Lelaki itu berniat bangkit berdiri diam-diam dan meninggalkan wanita yang bahkan tak melihat dirinya. Namun entah mengapa ia merasa tak tega bersikap seperti itu, meski ia sebetulnya tak mengenal siapa gadis itu.
"Hn. Senang bertemu denganmu."
Gadis itu berusaha mencari sumber suara dan mengulurkan tangan, "Aku Hinata Hyuuga. Kau?"
Lelaki itu balas mengulurkan tangan dan bersalaman dengan gadis itu, "Uchiha Sasuke."
Hinata –gadis itu- tersenyum manis, membuat Sasuke terkejut. Ia tak mengerti bagaimana bisa seorang gadis buta bisa tersenyum dengan begitu mudahnya.

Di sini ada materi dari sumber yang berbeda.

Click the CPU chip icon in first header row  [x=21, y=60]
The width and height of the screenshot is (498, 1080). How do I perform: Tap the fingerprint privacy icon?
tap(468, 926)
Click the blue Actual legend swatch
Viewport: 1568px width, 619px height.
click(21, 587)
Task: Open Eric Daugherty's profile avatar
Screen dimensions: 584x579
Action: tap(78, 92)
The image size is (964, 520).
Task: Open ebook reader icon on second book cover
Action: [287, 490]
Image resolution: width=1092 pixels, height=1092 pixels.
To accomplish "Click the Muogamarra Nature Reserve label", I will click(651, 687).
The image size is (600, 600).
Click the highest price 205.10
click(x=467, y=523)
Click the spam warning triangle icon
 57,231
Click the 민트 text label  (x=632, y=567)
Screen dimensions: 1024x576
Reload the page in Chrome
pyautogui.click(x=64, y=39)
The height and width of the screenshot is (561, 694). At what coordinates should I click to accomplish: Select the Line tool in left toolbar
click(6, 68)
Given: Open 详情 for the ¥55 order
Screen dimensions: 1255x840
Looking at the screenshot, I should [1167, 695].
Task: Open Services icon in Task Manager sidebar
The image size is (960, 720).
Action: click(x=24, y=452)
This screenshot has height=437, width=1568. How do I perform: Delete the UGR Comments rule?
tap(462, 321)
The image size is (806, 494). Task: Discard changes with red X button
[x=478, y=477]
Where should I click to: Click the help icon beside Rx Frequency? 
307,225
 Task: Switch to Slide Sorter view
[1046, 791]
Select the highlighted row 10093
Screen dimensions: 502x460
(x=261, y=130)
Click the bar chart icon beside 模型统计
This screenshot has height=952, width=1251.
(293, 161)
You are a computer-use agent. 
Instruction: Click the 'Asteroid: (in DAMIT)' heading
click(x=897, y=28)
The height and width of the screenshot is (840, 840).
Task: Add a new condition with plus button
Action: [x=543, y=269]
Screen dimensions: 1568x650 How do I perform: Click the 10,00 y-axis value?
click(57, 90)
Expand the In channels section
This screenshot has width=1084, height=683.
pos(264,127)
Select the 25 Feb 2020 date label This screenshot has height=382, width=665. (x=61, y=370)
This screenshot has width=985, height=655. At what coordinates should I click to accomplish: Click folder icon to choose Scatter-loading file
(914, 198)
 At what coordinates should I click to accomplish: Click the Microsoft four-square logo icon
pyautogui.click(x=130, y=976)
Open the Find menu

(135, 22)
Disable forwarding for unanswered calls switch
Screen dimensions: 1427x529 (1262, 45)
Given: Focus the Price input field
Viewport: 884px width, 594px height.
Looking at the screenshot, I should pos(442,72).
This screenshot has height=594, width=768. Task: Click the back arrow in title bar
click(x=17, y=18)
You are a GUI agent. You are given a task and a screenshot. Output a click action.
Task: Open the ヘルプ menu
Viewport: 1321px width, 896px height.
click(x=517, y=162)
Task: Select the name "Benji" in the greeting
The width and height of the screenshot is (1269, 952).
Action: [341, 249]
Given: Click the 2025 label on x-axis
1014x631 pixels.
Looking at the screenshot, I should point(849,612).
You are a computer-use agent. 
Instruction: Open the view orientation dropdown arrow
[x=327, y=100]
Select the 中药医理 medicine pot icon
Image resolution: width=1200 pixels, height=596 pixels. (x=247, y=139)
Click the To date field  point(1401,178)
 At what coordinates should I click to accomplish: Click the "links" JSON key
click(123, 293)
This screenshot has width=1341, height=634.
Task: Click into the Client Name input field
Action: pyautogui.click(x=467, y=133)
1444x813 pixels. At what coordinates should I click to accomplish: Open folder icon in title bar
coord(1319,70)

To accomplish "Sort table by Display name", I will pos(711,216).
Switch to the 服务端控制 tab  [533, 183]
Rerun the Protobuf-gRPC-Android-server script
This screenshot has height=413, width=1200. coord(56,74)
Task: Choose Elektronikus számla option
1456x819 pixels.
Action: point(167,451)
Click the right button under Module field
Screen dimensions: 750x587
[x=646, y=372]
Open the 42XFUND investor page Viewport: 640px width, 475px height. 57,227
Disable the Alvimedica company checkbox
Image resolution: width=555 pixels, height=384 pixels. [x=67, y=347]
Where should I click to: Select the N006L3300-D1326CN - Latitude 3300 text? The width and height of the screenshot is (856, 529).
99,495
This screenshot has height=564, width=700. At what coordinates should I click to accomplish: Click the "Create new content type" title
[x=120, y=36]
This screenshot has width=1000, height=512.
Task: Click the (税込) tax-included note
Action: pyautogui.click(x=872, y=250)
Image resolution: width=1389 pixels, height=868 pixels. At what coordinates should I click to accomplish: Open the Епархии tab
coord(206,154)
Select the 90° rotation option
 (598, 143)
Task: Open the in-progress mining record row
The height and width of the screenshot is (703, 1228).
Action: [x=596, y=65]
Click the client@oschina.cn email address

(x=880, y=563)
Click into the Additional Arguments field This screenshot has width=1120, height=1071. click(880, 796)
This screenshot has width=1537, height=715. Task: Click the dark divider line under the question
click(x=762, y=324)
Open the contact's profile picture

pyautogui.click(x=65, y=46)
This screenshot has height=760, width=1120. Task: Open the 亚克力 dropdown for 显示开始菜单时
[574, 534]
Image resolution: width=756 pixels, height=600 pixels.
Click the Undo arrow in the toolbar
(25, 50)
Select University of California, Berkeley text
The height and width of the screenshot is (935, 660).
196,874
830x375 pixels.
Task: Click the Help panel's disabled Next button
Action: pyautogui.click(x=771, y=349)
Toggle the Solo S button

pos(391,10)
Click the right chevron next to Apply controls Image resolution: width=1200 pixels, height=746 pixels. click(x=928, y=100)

"Kau juga pasien dokter Shizune? Sedang menunggu jadwal konsultasi?"
Sasuke mengernyitkan dahi. Ia tak pernah mendengar nama dokter yang disebutkan Hinata. Ia tak tahu dan tak ingin tahu siapa itu dokter Shizune.
"Bukan. Aku sedang menunggu orang tuaku."
"Oh? Orang tuamu sedang sakit? Sayang sekali. Semoga cepat sembuh." ucap gadis itu dengan tatapan yang seolah menyiratkan rasa kasihan meski sebetulnya gadis itu tak melihat apapun.
Sasuke menghembuskan nafas, merasa lelah tiba-tiba. Ia tak mengerti mengapa dirinya harus memberitahukan jika ia sedang menunggu orang tuanya pada gadis yang tidak ia kenal. Ia juga tak mengerti mengapa gadis itu harus memperlihatkan ekspresi iba pada orang yang bahkan tak ia kenal.
"Orang tuaku baik-baik saja," jelas Sasuke pada gadis bersurai indigo itu. Ia berharap agar Hinata berhenti bertanya dan membiarkannya larut dalam pemikirannya sendiri.
Namun harapan Sasuke tak menjadi realita. Sebaliknya, Hinata malah kembali bertanya.
"Jadi, kau yang sakit? Sakit apa? Kuharap kau segera sembuh."
Emosi seketika merasuki diri Sasuke. Apa yang diketahui gadis itu mengenai dirinya? Mengharapkan ia segera sembuh? Apakah gadis itu berusaha memberikannya harapan palsu? Dan lagi, untuk apa gadis itu menanyakan penyakitnya? Ingin berusaha mengingatkannya akan penyakit yang ia derita?
"Penyakit terminal," sahut Sasuke dengan suara meninggi. "Dokter bilang, aku tidak memiliki harapan untuk sembuh. Tolong berhenti bertanya dan mengangguku."
Hinata terdiam. Ekspresinya tampak bersalah dan ia merasa sangat tidak enak. Ia baru saja melakukan kesalahan.
"M-maaf."
"Hn."
Selanjutnya hanya keheningan yang terjadi diantara kedua insan berlawanan jenis itu. Hinata tak lagi bertanya, sementara Sasuke sibuk dengan pemikirannya sendiri, berusaha memikir alasan paling logis mengenai kematiannya yang akan tiba jauh lebih cepat dari dugaannya.
Dan kebersamaan mereka berdua berakhir ketika seorang lelaki dan gadis berambut coklat keluar dari sebuah ruangan serta menghampiri Hinata, membawa gadis itu untuk pulang.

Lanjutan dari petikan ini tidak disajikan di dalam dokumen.